The environmental importance of the Cerrado has been increasingly recognized. A series of pledges and declarations made by food companies all over the world have demanded soy traders to commit to zero-conversion in their supply chains. Since 1970, about 50% of the ecosystem has been lost to date.

The destruction of the Cerrado is a global disaster, but that loss is even more acute for local communities who have experienced the appropriation and rapid disappearance of the environment on which they depend. Indigenous groups, Afro-Brazilian quilombola communities and smallholders have lived for centuries from mixed farming, extensive grazing and the collection of native fruits, roots, oils, nuts and resin. This study analyzes what those marginalized actors themselves say of fast soy expansion.

According to Gabriela Russo Lopes, the lead author, “we need to challenge this idea that transforming rich and diverse ecosystems into cash-crop monocultures brings development”. As a highly automated sector which benefits from economies of scale, soy cultivation is dominated by huge private estates that hardly create jobs. Earnings mostly remain with a small minority, mostly migrant farmers from Brazil’s wealthier south.

“You will be hard-pressed to find a single black soy-farmer. Communities do not participate in that wealth. The ‘development’ discourse is primarily a self-serving narrative to capture more land, more water, and increase profits at the Cerrado’s and locals’ expense”, co-author Mairon Bastos Lima points out. He continues: “We now demonstrate how that is actually maldevelopment for all the exclusion it creates. If development brings freedom and increased potentials, soy in the Matopiba region of the Cerrado has been mostly undermining the little potentials locals had and taking people’s freedom away.”

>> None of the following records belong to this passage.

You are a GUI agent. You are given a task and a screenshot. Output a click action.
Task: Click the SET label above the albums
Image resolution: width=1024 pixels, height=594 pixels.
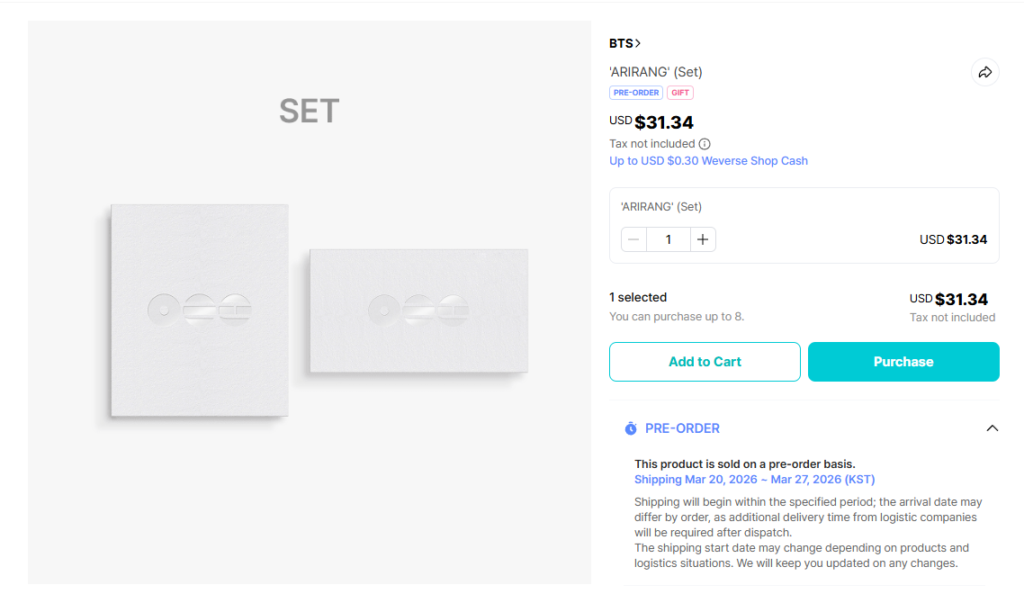(309, 111)
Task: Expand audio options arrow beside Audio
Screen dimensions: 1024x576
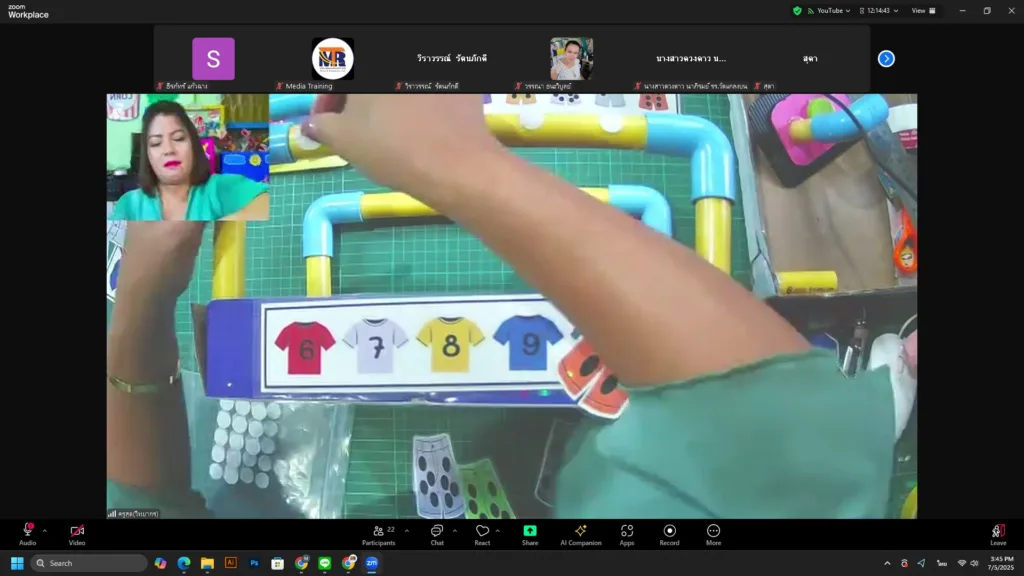Action: 45,530
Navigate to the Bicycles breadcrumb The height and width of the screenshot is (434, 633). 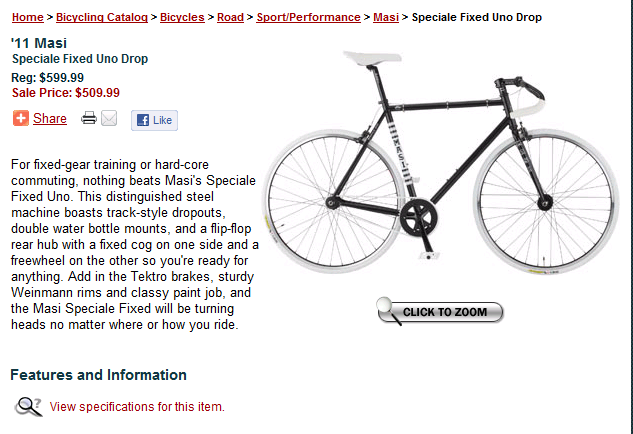(182, 17)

“Creating sustainable development alternatives for the Cerrado is key”, suggests Tiago Reis, another co-author. The study shows how local communities have tried to set up cooperatives and develop alternative value chains based on the Cerrado’s biodiversity, but these efforts still fall short. Support is limited, and too many markets and international players appear to be only interested in soy. “We will not succeed in conserving the Cerrado unless we promote inclusive and sustainable alternatives for the region.”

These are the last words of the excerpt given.